Work task: Retype each of the records below, keeping every line unchanged.

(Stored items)
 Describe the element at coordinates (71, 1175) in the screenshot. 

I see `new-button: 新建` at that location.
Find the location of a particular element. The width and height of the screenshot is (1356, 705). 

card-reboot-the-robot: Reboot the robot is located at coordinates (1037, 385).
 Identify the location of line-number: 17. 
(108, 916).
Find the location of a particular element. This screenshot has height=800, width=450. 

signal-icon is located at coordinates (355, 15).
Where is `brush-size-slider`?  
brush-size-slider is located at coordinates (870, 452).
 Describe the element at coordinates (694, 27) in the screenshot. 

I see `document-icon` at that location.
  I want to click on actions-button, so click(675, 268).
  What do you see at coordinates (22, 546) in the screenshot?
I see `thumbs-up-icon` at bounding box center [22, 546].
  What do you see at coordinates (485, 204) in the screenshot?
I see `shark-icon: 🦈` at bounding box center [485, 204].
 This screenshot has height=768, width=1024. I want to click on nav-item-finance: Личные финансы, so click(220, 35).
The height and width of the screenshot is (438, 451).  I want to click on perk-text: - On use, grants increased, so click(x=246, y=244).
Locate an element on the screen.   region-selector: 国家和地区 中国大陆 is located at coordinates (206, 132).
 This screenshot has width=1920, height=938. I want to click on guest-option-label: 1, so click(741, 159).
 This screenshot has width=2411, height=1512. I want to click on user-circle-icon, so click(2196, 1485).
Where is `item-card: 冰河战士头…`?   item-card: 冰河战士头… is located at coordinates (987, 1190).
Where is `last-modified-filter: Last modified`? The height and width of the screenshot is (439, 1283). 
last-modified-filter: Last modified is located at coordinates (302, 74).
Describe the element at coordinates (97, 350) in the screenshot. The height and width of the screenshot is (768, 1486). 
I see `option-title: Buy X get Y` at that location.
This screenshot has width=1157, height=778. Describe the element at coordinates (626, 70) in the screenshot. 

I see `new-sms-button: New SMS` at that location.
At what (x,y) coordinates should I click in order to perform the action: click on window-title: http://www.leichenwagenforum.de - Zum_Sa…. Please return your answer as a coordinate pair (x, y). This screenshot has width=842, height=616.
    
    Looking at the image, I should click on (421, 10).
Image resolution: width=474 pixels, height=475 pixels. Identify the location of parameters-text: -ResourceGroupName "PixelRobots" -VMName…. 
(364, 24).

Answer to this task:
 Describe the element at coordinates (71, 1175) in the screenshot. 

I see `new-button: 新建` at that location.
Find the location of a particular element. The width and height of the screenshot is (1356, 705). 

card-reboot-the-robot: Reboot the robot is located at coordinates (1037, 385).
 Identify the location of line-number: 17. 
(108, 916).
Find the location of a particular element. This screenshot has height=800, width=450. 

signal-icon is located at coordinates (355, 15).
Where is `brush-size-slider`?  
brush-size-slider is located at coordinates (870, 452).
 Describe the element at coordinates (694, 27) in the screenshot. 

I see `document-icon` at that location.
  I want to click on actions-button, so click(675, 268).
  What do you see at coordinates (22, 546) in the screenshot?
I see `thumbs-up-icon` at bounding box center [22, 546].
  What do you see at coordinates (485, 204) in the screenshot?
I see `shark-icon: 🦈` at bounding box center [485, 204].
 This screenshot has height=768, width=1024. I want to click on nav-item-finance: Личные финансы, so click(220, 35).
The height and width of the screenshot is (438, 451).  I want to click on perk-text: - On use, grants increased, so click(x=246, y=244).
Locate an element on the screen.   region-selector: 国家和地区 中国大陆 is located at coordinates (206, 132).
 This screenshot has width=1920, height=938. I want to click on guest-option-label: 1, so click(741, 159).
 This screenshot has width=2411, height=1512. I want to click on user-circle-icon, so click(2196, 1485).
Where is `item-card: 冰河战士头…`?   item-card: 冰河战士头… is located at coordinates (987, 1190).
Where is `last-modified-filter: Last modified`? The height and width of the screenshot is (439, 1283). 
last-modified-filter: Last modified is located at coordinates (302, 74).
Describe the element at coordinates (97, 350) in the screenshot. The height and width of the screenshot is (768, 1486). 
I see `option-title: Buy X get Y` at that location.
This screenshot has width=1157, height=778. Describe the element at coordinates (626, 70) in the screenshot. 

I see `new-sms-button: New SMS` at that location.
At what (x,y) coordinates should I click in order to perform the action: click on window-title: http://www.leichenwagenforum.de - Zum_Sa…. Please return your answer as a coordinate pair (x, y). This screenshot has width=842, height=616.
    
    Looking at the image, I should click on (421, 10).
Image resolution: width=474 pixels, height=475 pixels. Identify the location of parameters-text: -ResourceGroupName "PixelRobots" -VMName…. 
(364, 24).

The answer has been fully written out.